Si on a goûté une seule fois à sa tendresse, on la désire ensuite à chaque instant et rien ne pourra la remplacer. Si on perd le contact avec lui par nos fautes ou notre distraction, on le recherche ensuite avec des pleurs. C’est par l’humilité que nous pouvons toujours le rejoindre, car lui il nous a rejoint à travers son humilité. Nous allons à lui comme il est venu à nous. Prendre le chemin de Bethléem avec Marie et Joseph durant ce temps de l’Avent, c’est marcher dans l’humilité, afin de rencontrer le regard doux et miséricordieux de Jésus, qui nous attend. Jamais il ne rejette celui qui vient à lui avec humilité, même si celui-ci a commis de grandes fautes.

 

Le plus grand des prophètes

Jésus dit ensuite quelque chose d’extraordinaire sur Jean-Baptiste : il est le plus grand des prophètes, et même plus qu’un prophète.

Si nous étions dans une Eglise orthodoxe, cela nous serait rappelé à chaque culte, car il y aurait devant vous les quatre icônes fondamentales, tout à gauche celle de Jean-Baptiste, le plus grand des prophètes : il représente l’Ancien Testament. Puis celle de Marie avec Jésus enfant, qui représente la charnière entre l’Ancien et le Nouveau Testament, puis celle du Christ ressuscité qui parle à son Eglise à travers sa Parole : il est toujours représenté une Bible ouverte dans ses mains. Enfin l’icône du saint à qui l’Eglise est consacrée, qui représente la vie du Saint Esprit dans l’Eglise.

Mais je plaisante, car nous sommes dans une église réformée, qui se caractérise par une grande simplicité et humilité, comme celle de Jésus à Bethléem. Dans cette chapelle, il n’y a que trois objets : une Bible, une Croix et une Table. Une simplicité qui nous centre sur l’essentiel : la Parole qui éclaire notre âme, le don de la vie de Jésus pour nous réconcilier en Dieu et le désir de communion du Ressuscité avec nous tous.

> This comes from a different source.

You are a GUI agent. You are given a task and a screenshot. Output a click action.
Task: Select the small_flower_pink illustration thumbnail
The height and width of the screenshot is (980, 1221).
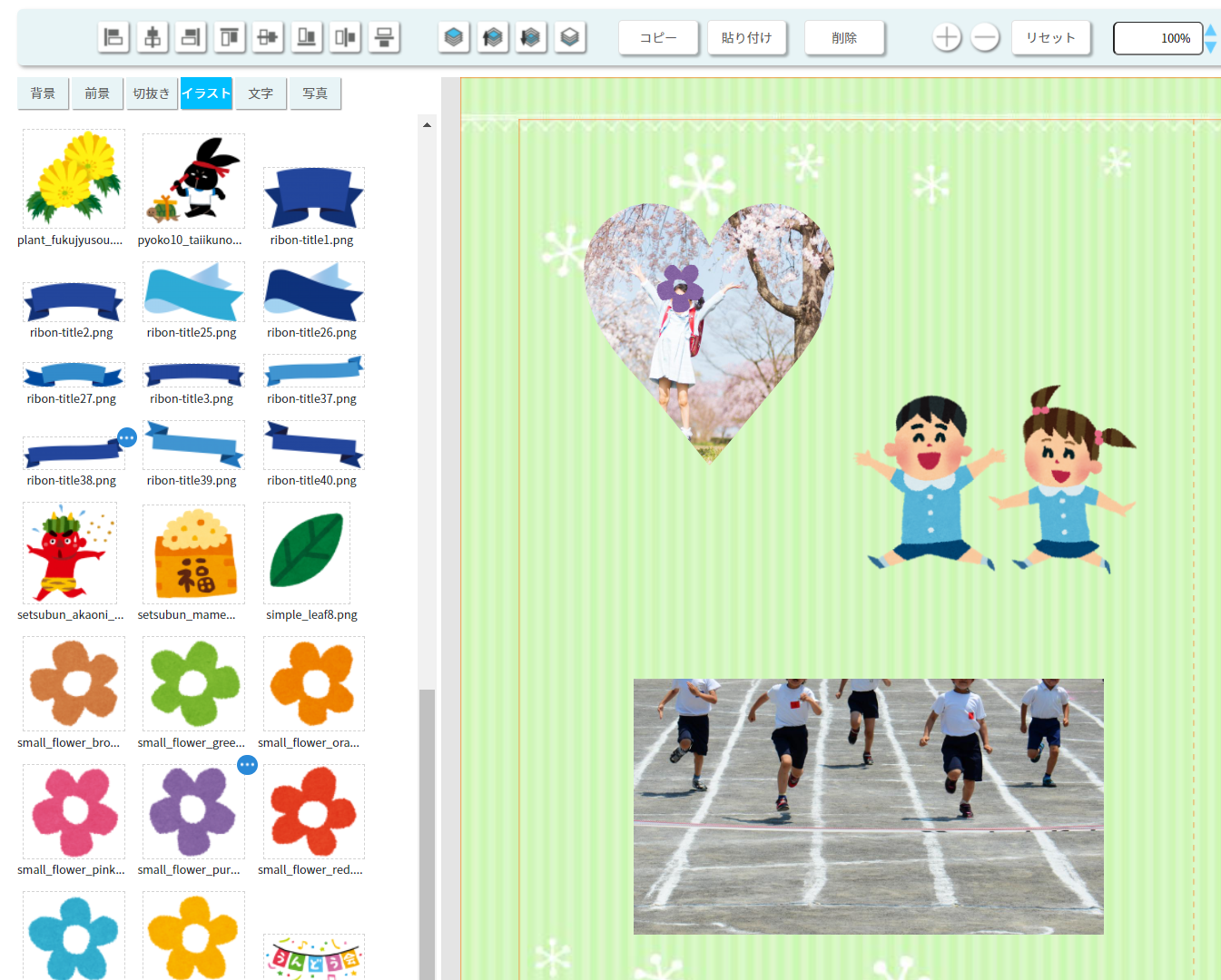click(74, 812)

Revenons à Jean-Baptiste, dont Jésus dit qu’il est le plus grand des prophètes et même le plus grand des fils d’Adam. Mais Jésus ajoute tout de suite après avoir dit cette affirmation extraordinaire : « le plus petit dans le Royaume de Dieu est plus grand que lui ». Pourquoi cette provocation ?

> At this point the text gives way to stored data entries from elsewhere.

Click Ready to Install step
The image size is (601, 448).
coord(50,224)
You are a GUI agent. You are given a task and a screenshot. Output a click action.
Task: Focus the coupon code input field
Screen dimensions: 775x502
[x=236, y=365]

N’est-ce pas parce que Jésus habite dans les plus petits, comme il le dit lui-même : « Tout ce que vous avez fait aux plus petits de mes frères, c’est à moi que vous l’avez fait » ? Est-ce que cela veut dire que dans ce mendiant dont j’ai croisé hier le regard, j’aurais pu rencontrer une personne plus grande que Jean-Baptiste ?

 

Devenir grand par l’humilité

Comment alors devenir grand dans le Royaume de Dieu ? En vivant Bethléem, en vivant dans l’humilité, le service, l’attention aux plus petits et j’ajouterai aussi en pratiquant la vertu de la patience.

C’est le message de Jacques aux chrétiens : Soyez patients, soyez patients, soyez patients… Au moment voulu, Dieu interviendra et vous élèvera, mais il rabaisse les orgueilleux et les impatients. (Jac. 5,7-17)

Devenir grand en vivant aussi les signes de ce Royaume que Jésus annonce et qu’il nous demande de transmettre : « Allez et rapportez ce que vous voyez » : annoncer l’Evangile aux pauvres, accomplir des miracles de compassion et de justice, se mettre au service des plus faibles, prier pour les malades, donner notre amitié à ceux qui sont éprouvés, consoler ceux qui pleurent, se montrer tendre envers celui qui est abandonné.

Bienheureux celui qui accueille ces signes : il sera grand et la joie et la paix de Noël le feront vivre. Le désert de son cœur se couvrira de fleurs ; il poussera des cris de joie, la gloire du Liban, la splendeur du Carmel et de Saron lui seront données.